TRANSGRESSIVE MAPPING

Transgressive Mapping: A Look at Mobile Device Art, User Participation, and the Creative Potential of Social Networking in Screen Based Media

CHLOE H. JOHNSON (York University)

Following, sharing, liking, tagging, and commenting are all actions social media sites encourage its users to make as a way to contribute and engage with various online digital content. However, this paper will look at the ways in which users are engaging with social networking sites as a way of exploiting its day-to-day purpose to get users involved with creative processes. I will discuss the ways alternative uses of social media works to re-contextualize these sites as creative spaces capable of generating innovative artworks that extend our understanding and experience of art and everyday spaces. As digital and social media impacts on the arts, we begin to question the institutionalization of art, which in turn is leading us to an interrogation of the existing methods of spectatorship, distribution, and media praxes. 

 

I will refer to theorists who address issues pertaining to digitextual aesthetics, alternative uses of network culture, and the aestheticization of public space via mobile interfaces (such as Geert Lovink, Bernard Stiegler, and Michael Bull). I will make reference to screen based artworks that are designed specifically to include users in the creative process and focus on art for mobile devices projects that create visual and interactive art with the use of convergence devices. Hector Leiva’s The Matter of Memory (2011-Ongoing) project will form the basis of my presentation. Leiva’s project requires users to check into an actual place they are physically in using Google Maps and record an audio clip no longer than 3 minutes describing why that place is important to them using the specially designed The Matter of Memory app.

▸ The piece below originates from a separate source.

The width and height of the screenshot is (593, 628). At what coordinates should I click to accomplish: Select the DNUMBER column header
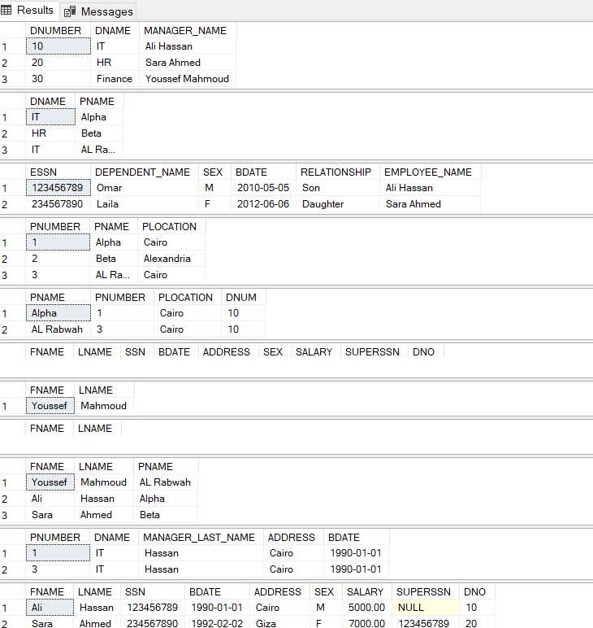pyautogui.click(x=55, y=30)
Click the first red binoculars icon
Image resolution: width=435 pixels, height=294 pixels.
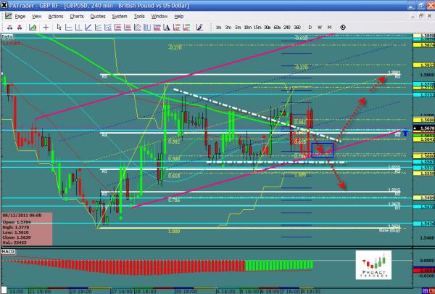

These types of ongoing participatory art projects incorporate a range of media (QR codes, audio recordings, filmed footage, site specific and community art pieces, apps, various networking methods, GPS technology). By sharing their encounters with the world and actively participating, this type of user-generated art demonstrates the ongoing breakdown between public and private spaces. We are now finding ways to theorize these newfound art forms that rely almost exclusively on the mutual involvement of, and the reciprocal relationship between creator and user to the point where the distinction between artist and audience is becoming somewhat redundant. And so, what impact do these digitextual aesthetics and creative processes have on the arts today? And what methods can we, working in media studies, use to better understand the ways in which individuals are engaging with each other, and more importantly, what tactics they are adopting to negotiate contemporary socio-cultural structures? This discussion will hopefully lead to a better understanding of the socio-political relevance of screen based media and mobile interfaces in identity forming processes within current cultural praxes.